**Provided material**
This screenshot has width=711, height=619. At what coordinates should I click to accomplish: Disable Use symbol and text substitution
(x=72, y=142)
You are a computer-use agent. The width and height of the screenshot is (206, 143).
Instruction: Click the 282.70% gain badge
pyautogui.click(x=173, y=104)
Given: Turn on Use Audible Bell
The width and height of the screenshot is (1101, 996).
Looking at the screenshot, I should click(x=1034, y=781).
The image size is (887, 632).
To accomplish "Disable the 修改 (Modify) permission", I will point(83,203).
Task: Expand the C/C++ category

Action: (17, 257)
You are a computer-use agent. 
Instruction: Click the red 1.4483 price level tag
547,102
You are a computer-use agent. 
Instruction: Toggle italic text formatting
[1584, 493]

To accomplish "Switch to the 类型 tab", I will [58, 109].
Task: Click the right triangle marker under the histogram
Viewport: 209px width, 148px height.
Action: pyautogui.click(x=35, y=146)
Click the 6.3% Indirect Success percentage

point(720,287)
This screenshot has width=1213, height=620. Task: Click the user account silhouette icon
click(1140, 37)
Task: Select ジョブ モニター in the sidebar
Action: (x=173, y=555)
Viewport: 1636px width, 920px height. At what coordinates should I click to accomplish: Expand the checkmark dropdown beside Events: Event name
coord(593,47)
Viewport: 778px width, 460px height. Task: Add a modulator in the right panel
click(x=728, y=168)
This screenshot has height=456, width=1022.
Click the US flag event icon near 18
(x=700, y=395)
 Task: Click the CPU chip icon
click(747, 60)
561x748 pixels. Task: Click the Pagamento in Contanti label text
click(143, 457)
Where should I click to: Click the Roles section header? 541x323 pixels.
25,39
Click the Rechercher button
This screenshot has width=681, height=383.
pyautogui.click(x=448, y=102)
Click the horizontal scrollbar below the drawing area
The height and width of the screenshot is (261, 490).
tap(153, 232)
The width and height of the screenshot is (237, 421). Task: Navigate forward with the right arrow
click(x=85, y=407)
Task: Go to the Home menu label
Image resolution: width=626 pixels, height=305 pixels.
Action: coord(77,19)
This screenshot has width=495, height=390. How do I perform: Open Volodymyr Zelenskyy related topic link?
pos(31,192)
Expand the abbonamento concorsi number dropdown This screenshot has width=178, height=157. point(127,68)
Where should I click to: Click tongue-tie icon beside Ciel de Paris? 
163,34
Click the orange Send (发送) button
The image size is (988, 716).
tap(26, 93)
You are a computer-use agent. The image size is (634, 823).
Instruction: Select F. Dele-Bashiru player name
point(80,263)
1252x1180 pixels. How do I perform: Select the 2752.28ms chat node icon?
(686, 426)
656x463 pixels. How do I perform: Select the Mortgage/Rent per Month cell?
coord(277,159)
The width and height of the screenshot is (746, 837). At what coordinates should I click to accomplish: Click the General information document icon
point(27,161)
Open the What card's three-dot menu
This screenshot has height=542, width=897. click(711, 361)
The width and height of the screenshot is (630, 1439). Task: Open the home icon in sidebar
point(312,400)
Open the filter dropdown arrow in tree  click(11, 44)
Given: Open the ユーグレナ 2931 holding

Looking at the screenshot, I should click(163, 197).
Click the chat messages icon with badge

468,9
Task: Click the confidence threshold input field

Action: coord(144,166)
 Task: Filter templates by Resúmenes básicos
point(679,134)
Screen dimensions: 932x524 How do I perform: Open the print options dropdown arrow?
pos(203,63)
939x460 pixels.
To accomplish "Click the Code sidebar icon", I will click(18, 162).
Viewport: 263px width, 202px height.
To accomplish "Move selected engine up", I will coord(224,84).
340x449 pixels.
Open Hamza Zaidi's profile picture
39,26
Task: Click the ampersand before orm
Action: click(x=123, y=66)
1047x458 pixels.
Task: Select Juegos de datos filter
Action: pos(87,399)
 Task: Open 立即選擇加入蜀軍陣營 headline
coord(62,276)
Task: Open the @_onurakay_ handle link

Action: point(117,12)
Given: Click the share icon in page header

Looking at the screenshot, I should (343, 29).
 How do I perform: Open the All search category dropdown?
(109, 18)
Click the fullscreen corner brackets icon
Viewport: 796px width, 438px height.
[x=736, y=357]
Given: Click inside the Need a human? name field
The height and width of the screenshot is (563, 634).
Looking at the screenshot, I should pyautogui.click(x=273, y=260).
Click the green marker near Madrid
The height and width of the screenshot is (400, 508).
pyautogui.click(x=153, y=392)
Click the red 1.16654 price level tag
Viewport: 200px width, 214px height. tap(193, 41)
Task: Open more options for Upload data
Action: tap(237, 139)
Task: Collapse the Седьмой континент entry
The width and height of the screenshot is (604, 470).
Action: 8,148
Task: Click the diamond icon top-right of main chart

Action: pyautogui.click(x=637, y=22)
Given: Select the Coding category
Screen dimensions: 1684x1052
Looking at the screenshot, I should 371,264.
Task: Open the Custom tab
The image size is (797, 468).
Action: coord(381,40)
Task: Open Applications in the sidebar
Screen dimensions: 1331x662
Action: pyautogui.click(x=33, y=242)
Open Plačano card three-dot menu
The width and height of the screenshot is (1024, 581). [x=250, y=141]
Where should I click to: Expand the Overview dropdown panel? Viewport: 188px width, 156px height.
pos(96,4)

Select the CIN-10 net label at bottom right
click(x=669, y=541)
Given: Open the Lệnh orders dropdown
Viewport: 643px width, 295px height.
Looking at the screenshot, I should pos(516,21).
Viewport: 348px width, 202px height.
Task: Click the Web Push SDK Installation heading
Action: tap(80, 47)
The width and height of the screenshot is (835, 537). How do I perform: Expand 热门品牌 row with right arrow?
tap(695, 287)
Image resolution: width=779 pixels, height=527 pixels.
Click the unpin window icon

**What you are asked to do**
Copy the listing above exactly, from the line containing "Where should I click to: Click tongue-tie" through the line containing "[x=736, y=357]", including both of those lines.

**Problem solution**
Where should I click to: Click tongue-tie icon beside Ciel de Paris? 
163,34
Click the orange Send (发送) button
The image size is (988, 716).
tap(26, 93)
You are a computer-use agent. The image size is (634, 823).
Instruction: Select F. Dele-Bashiru player name
point(80,263)
1252x1180 pixels. How do I perform: Select the 2752.28ms chat node icon?
(686, 426)
656x463 pixels. How do I perform: Select the Mortgage/Rent per Month cell?
coord(277,159)
The width and height of the screenshot is (746, 837). At what coordinates should I click to accomplish: Click the General information document icon
point(27,161)
Open the What card's three-dot menu
This screenshot has height=542, width=897. click(711, 361)
The width and height of the screenshot is (630, 1439). Task: Open the home icon in sidebar
point(312,400)
Open the filter dropdown arrow in tree  click(11, 44)
Given: Open the ユーグレナ 2931 holding

Looking at the screenshot, I should click(163, 197).
Click the chat messages icon with badge

468,9
Task: Click the confidence threshold input field

Action: coord(144,166)
 Task: Filter templates by Resúmenes básicos
point(679,134)
Screen dimensions: 932x524 How do I perform: Open the print options dropdown arrow?
pos(203,63)
939x460 pixels.
To accomplish "Click the Code sidebar icon", I will click(18, 162).
Viewport: 263px width, 202px height.
To accomplish "Move selected engine up", I will coord(224,84).
340x449 pixels.
Open Hamza Zaidi's profile picture
39,26
Task: Click the ampersand before orm
Action: click(x=123, y=66)
1047x458 pixels.
Task: Select Juegos de datos filter
Action: pos(87,399)
 Task: Open 立即選擇加入蜀軍陣營 headline
coord(62,276)
Task: Open the @_onurakay_ handle link

Action: point(117,12)
Given: Click the share icon in page header

Looking at the screenshot, I should (343, 29).
 How do I perform: Open the All search category dropdown?
(109, 18)
Click the fullscreen corner brackets icon
Viewport: 796px width, 438px height.
[x=736, y=357]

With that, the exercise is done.